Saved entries
_ _ _
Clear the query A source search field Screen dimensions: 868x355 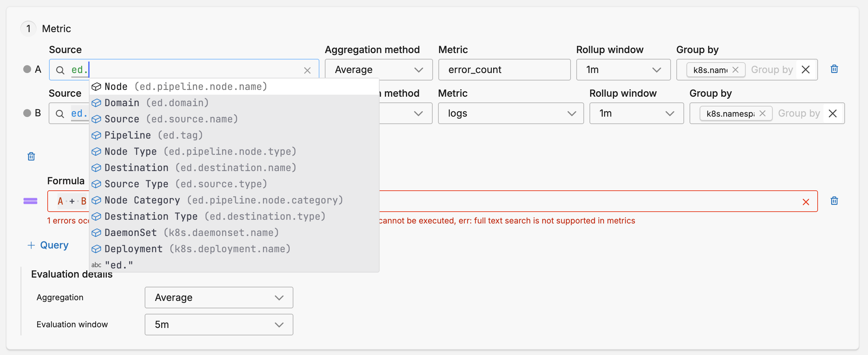307,70
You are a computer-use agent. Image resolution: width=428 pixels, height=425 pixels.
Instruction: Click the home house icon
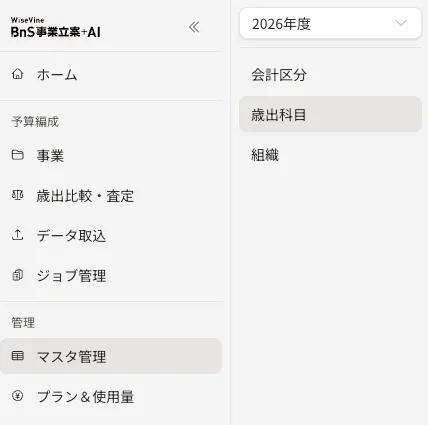18,74
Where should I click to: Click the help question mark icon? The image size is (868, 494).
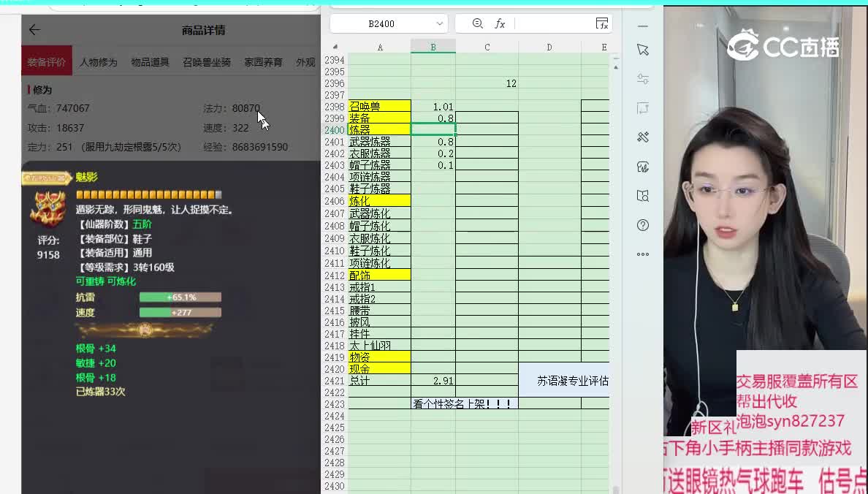[642, 224]
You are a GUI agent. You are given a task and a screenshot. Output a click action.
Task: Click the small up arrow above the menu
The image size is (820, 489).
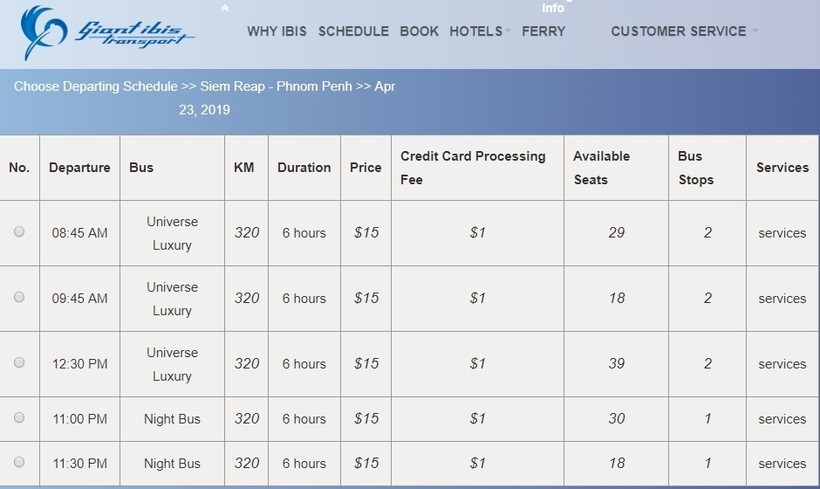click(x=225, y=8)
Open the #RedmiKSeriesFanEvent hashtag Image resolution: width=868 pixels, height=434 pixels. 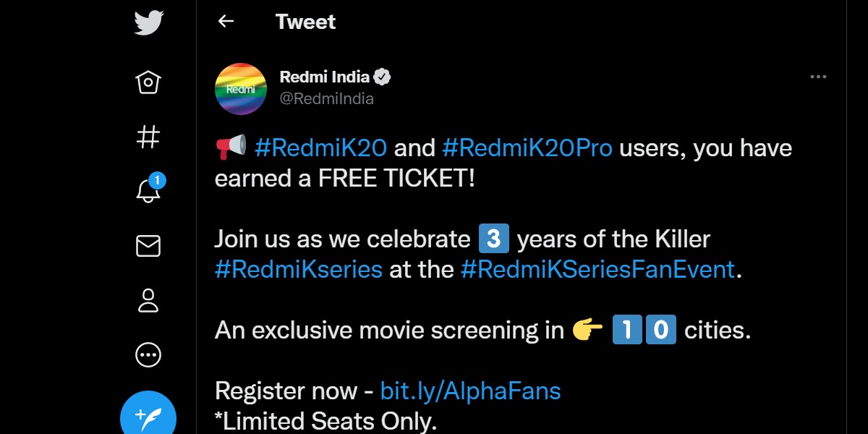click(x=595, y=269)
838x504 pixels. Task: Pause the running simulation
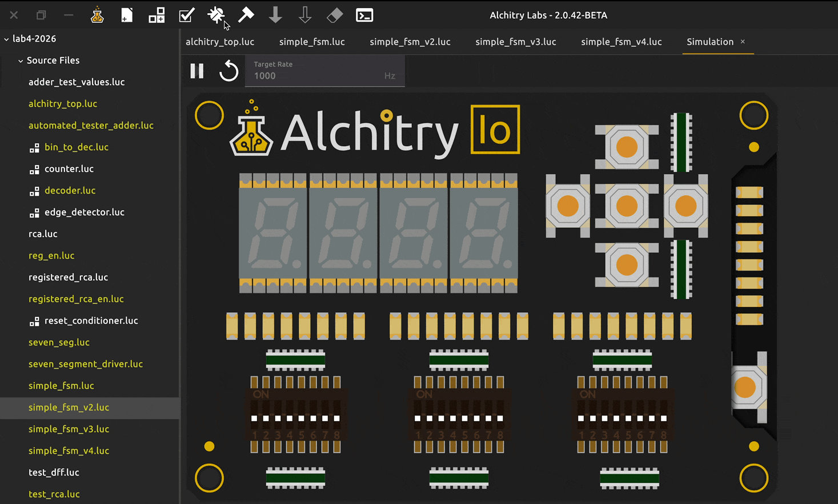(197, 71)
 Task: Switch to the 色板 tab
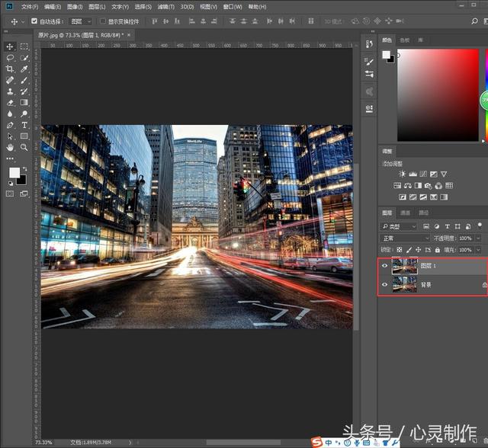[405, 40]
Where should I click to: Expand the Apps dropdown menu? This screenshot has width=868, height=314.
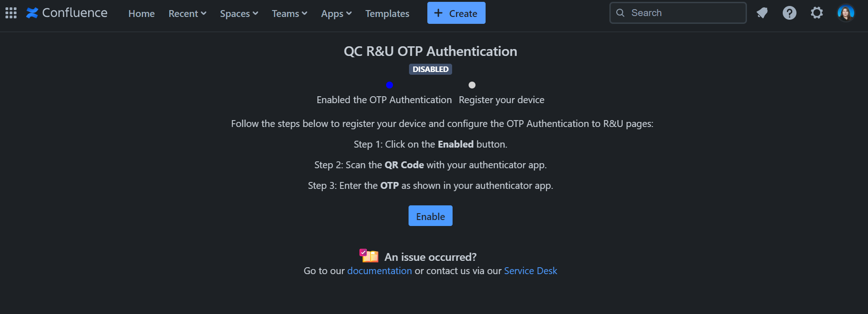pos(336,14)
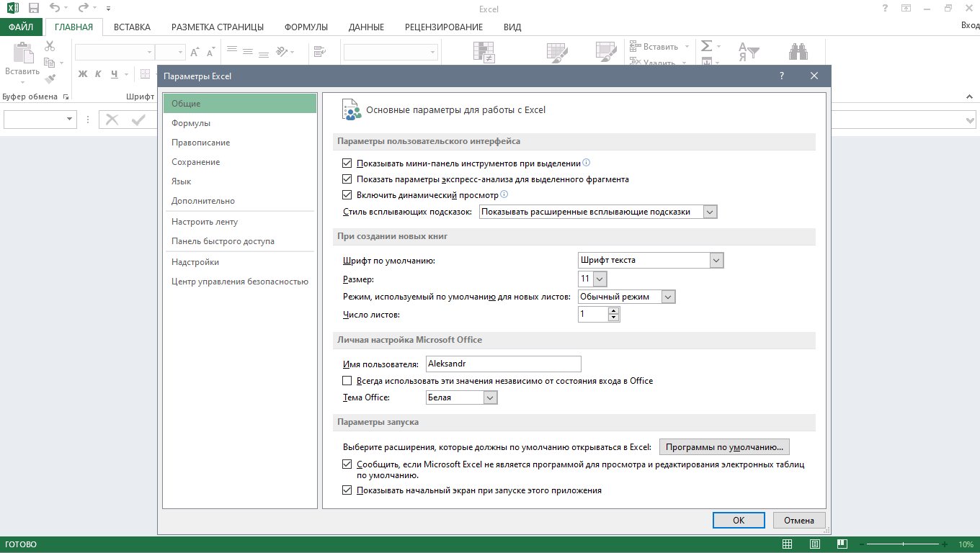
Task: Click the Find binoculars icon on the ribbon
Action: [x=798, y=51]
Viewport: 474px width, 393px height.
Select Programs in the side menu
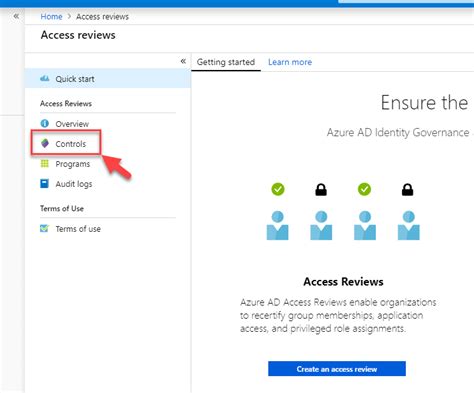coord(73,164)
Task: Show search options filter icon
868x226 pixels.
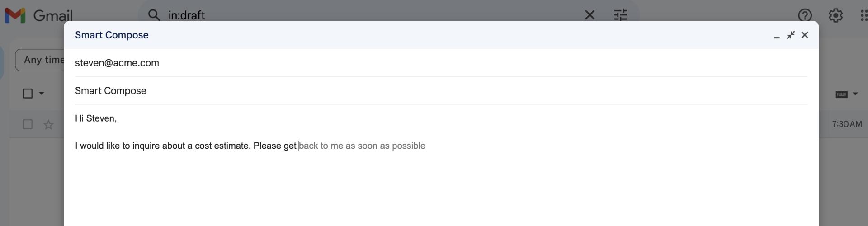Action: (620, 15)
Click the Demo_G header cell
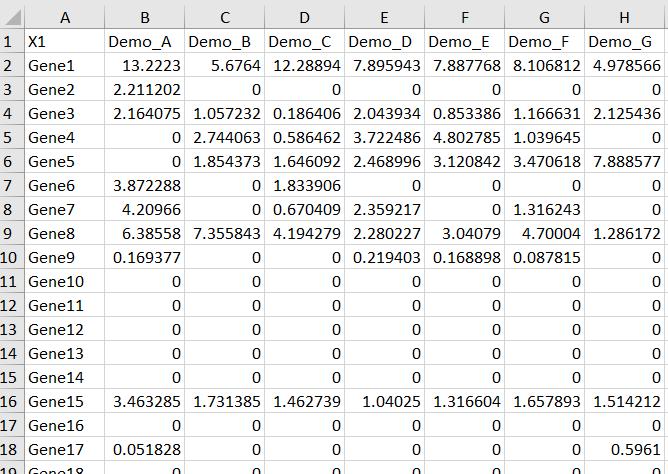This screenshot has width=668, height=474. coord(625,42)
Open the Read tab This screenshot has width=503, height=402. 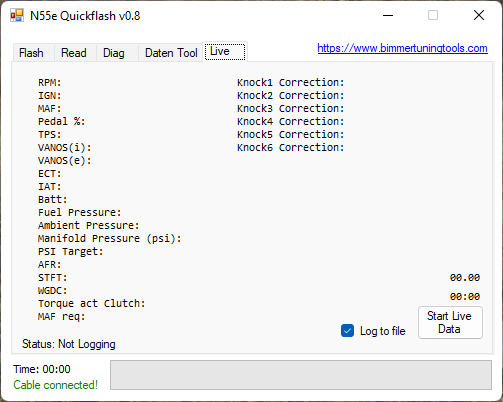pos(75,53)
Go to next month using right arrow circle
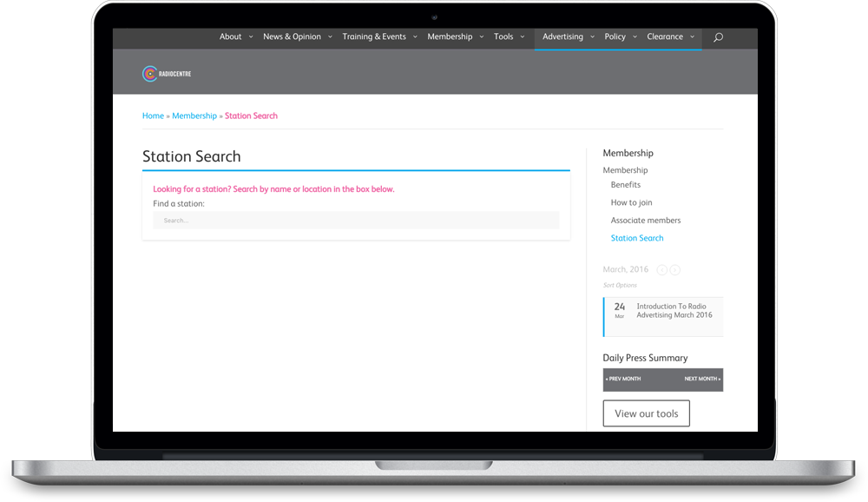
_ _ _
● **INSTRUCTIONS TO FOLLOW**: Using the data above, return the lines from the one holding "Task: Switch to the 色板 tab" through the one holding "Viewport: 474px width, 393px height." exactly, but not the pictures.

● **RESULT OF THIS EXERCISE**:
 Task: Switch to the 色板 tab
[405, 40]
Where should I click to: Expand the Apps dropdown menu? This screenshot has width=868, height=314.
pos(336,14)
Task: Click the Find binoculars icon on the ribbon
Action: [x=798, y=51]
Viewport: 474px width, 393px height.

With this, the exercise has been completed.